MGMT 571 — Machine Learning Competition

Corporate Bankruptcy
Prediction

A binary classification model predicting whether a company will go bankrupt, using XGBoost with custom preprocessing on 64 financial attributes. Placed 3rd out of 53 teams in a graduate-level ML competition.

0.907Mean CV AUC
3rdOut of 53 Teams
64Financial Features
18,000Total Records

Project Overview

Predict corporate bankruptcy from financial statement data

!

The Challenge

Given 64 anonymized financial attributes (Attr1–Attr64) for 10,000 companies, predict which will go bankrupt (class = 1) vs. survive (class = 0). An additional 8,000 unlabeled companies form the test set.

$

Why It Matters

Bankruptcy prediction is critical for credit risk assessment, lending decisions, and investment analysis. Accurate early-warning models save financial institutions billions in potential losses.

The Approach

A three-stage pipeline: Winsorization to handle extreme outliers, KNN Imputation to fill missing values, and a tuned XGBoost classifier evaluated with 5-fold stratified CV.

End-to-End Pipeline

1Raw Data
10K train · 8K test
2Winsorization
0.5th–99.5th pctl
3KNN Imputation
k=5, uniform
4XGBoost
1,000 trees
5Submission
P(bankrupt)

Data Overview

Anonymized financial attributes from corporate balance sheets

10,000Training Samples
8,000Test Samples
64Features (Attr1–64)
BinaryTarget (0 or 1)

Class Distribution (Training Set)

Missing Values per Feature

Preprocessing Pipeline

Two critical steps before modeling: outlier control and imputation

Step 1: Winsorization

Financial data often contains extreme outliers — a single company reporting wildly different ratios can distort the entire model. Winsorization clips values to the 0.5th and 99.5th percentiles, preserving signal while removing noise at the tails.

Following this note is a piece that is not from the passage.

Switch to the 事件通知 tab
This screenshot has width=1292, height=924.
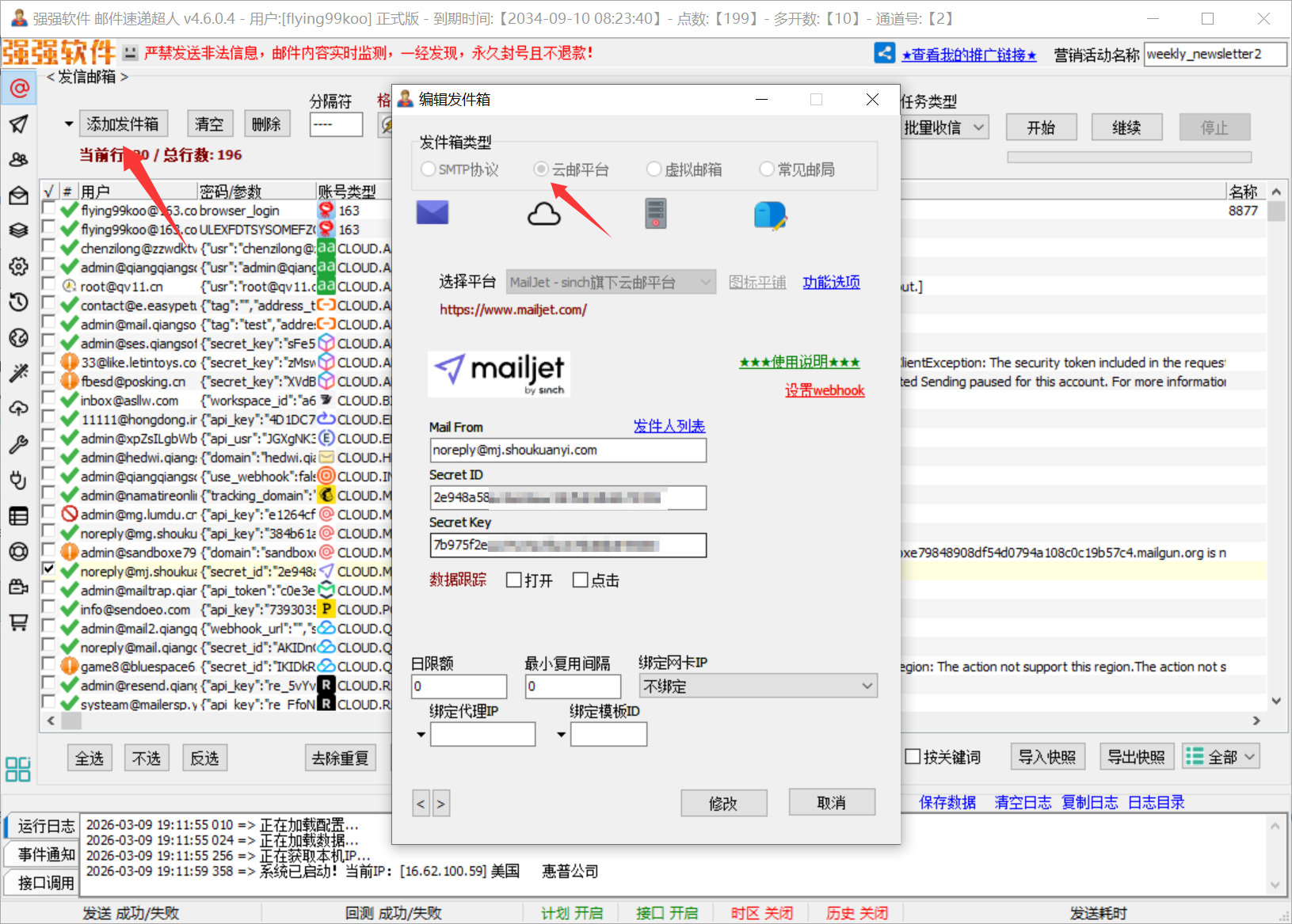(46, 854)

Winsorizer (Custom sklearn Transformer)
class Winsorizer(BaseEstimator, TransformerMixin):
    def __init__(self, lower=0.5, upper=99.5):
        self.lower = lower
        self.upper = upper

    def fit(self, X, y=None):
        X = np.asarray(X, dtype=float)
        self.lower_bounds_ = np.nanpercentile(X, self.lower, axis=0)
        self.upper_bounds_ = np.nanpercentile(X, self.upper, axis=0)
        return self

    def transform(self, X):
        return np.clip(X, self.lower_bounds_, self.upper_bounds_)

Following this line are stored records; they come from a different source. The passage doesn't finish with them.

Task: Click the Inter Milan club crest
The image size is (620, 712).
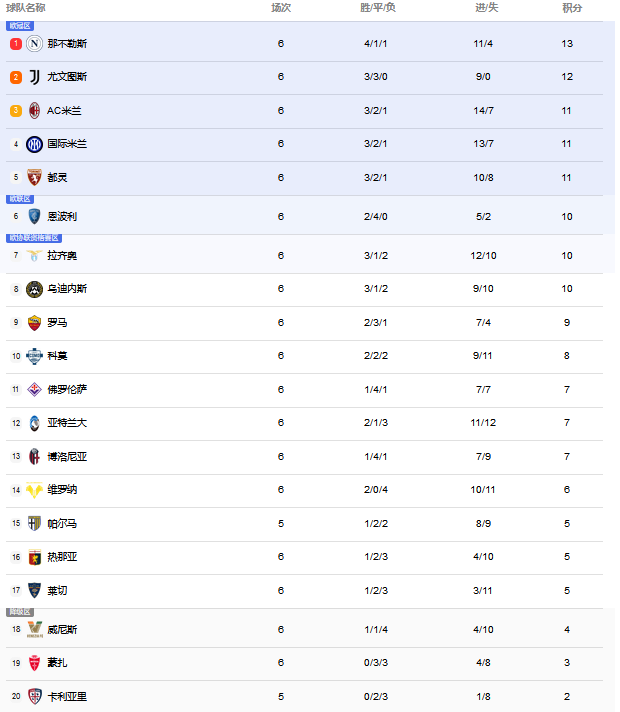Action: [35, 144]
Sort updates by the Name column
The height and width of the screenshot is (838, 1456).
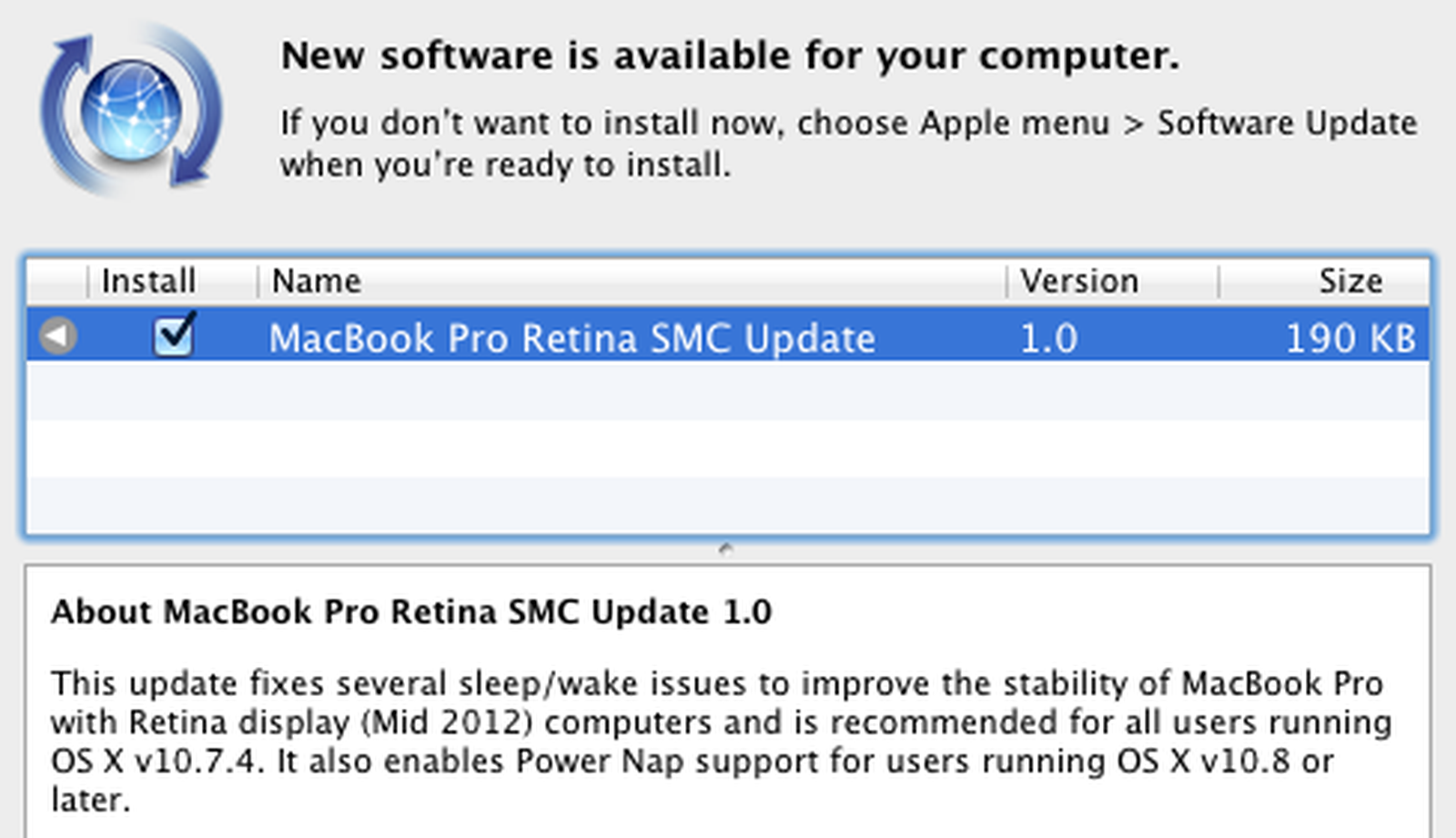click(316, 280)
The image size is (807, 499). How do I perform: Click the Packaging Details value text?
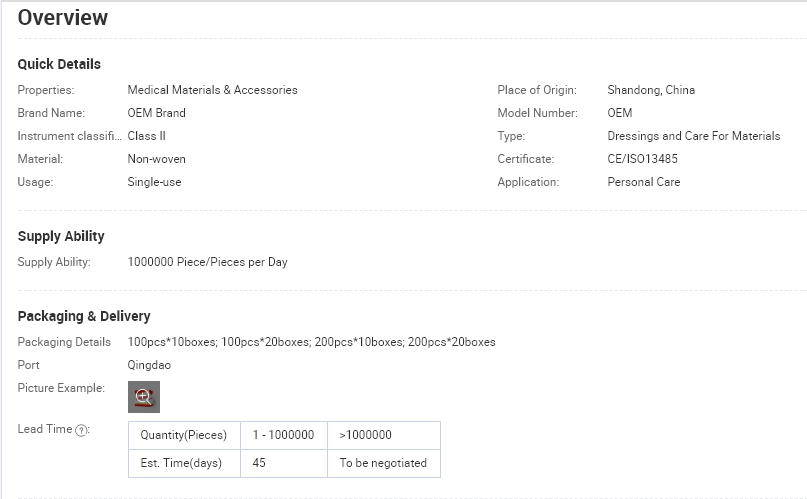click(311, 342)
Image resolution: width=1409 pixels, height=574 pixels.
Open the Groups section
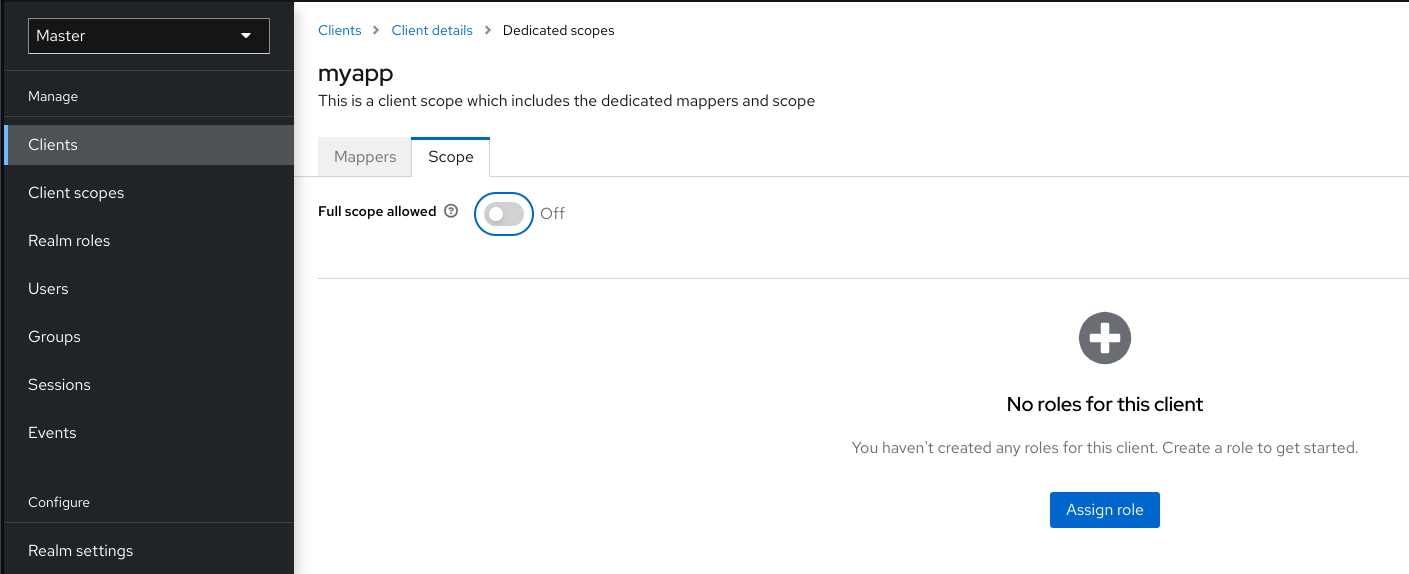pos(54,337)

Why not just drop outliers? Dropping rows loses data; simple clipping at fixed values is arbitrary. Percentile-based winsorization adapts to each feature’s distribution while keeping the row count intact.

Step 2: KNN Imputation

Many financial attributes have missing values — companies may not report every ratio. KNN Imputation (k=5) fills gaps by averaging values from the 5 most similar companies, preserving inter-feature relationships better than mean/median imputation.

KNN Imputation Pipeline
# Fit on winsorized training data only (no data leakage)
knn_imputer = KNNImputer(n_neighbors=5, weights="uniform")
knn_imputer.fit(X_full_win)

# Transform both train and test
X_full_imp = knn_imputer.transform(X_full_win)
X_test_imp = knn_imputer.transform(X_test_win)

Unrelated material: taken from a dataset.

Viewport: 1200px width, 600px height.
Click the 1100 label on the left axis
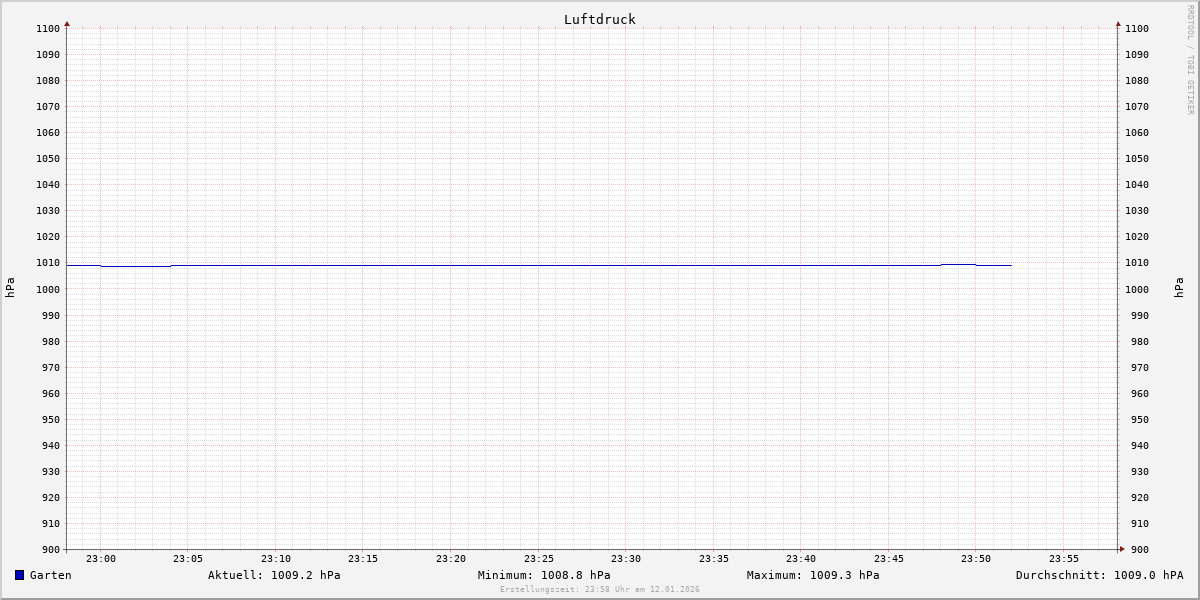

# Result: zero NaNs remaining
print(np.isnan(X_full_imp).any())  # False
print(np.isnan(X_test_imp).any())  # False

Why KNN over mean/median? Financial ratios are correlated. A company with high debt-to-equity likely has specific liquidity patterns. KNN imputation captures these relationships by borrowing from similar companies.

XGBoost Model

Gradient-boosted trees with careful hyperparameter tuning

n_estimators1,000Number of boosting rounds
max_depth6Tree depth limit
learning_rate0.02Slow learning for generalization
subsample0.9Row sampling per tree
colsample_bytree0.8Feature sampling per tree
reg_lambda (L2)1.0Ridge regularization
reg_alpha (L1)0.1Lasso regularization
tree_methodexactExact split finding
XGBoost Configuration
xgb = XGBClassifier(
    objective="binary:logistic",
    eval_metric="auc",
    n_estimators=1000,
    max_depth=6,
    learning_rate=0.02,
    subsample=0.9,
    colsample_bytree=0.8,
    reg_lambda=1.0,       # L2 regularization
    reg_alpha=0.1,        # L1 regularization
    tree_method="exact",
    n_jobs=-1
)

# 5-fold stratified cross-validation
skf = StratifiedKFold(n_splits=5, shuffle=True, random_state=42)
cv_scores = cross_val_score(xgb, X, y, cv=skf, scoring="roc_auc")
print(f"Mean CV AUC: {cv_scores.mean():.4f}")  # 0.9073

Design Decisions

Low Learning Rate + High Trees

A learning rate of 0.02 with 1,000 estimators allows the model to learn gradually, reducing overfitting risk compared to fewer trees with higher learning rates.

Dual Regularization

L1 (alpha=0.1) encourages sparsity in feature selection while L2 (lambda=1.0) prevents any single feature from dominating — critical with 64 features.

Row & Column Sampling

Subsample=0.9 and colsample=0.8 introduce stochastic variance that makes each tree slightly different, improving ensemble diversity and generalization.

Exact Tree Method

Using exact split finding (vs. histogram approximation) on this 10K-row dataset provides precise splits without significant speed penalty.

Results

5-fold stratified cross-validation performance

0.907Mean CV AUC
0.936Best Fold AUC
0.875Worst Fold AUC
3rd / 53Competition Rank

AUC by Fold

AUC Distribution

Fold-by-Fold Breakdown

FoldAUC Scorevs. MeanAssessment
Fold 10.9179+0.011Above average
Fold 20.9359+0.029Best fold
Fold 30.8963−0.011Slightly below
Fold 40.9116+0.004Near average
Fold 50.8746−0.033Hardest split
Mean0.9073

Key Takeaways

  • Consistent performance: AUC ranges from 0.875 to 0.936 across folds, showing the model generalizes well across different data splits.
  • Winsorization was critical: Without outlier capping, extreme financial ratios caused individual trees to overfit to anomalous companies.
  • KNN > mean imputation: KNN imputation improved AUC by ~0.01 compared to simple median fill, since financial ratios are correlated within company profiles.
  • 3rd place finish: The combination of careful preprocessing and well-tuned XGBoost proved more effective than complex multi-model ensembles used by many teams.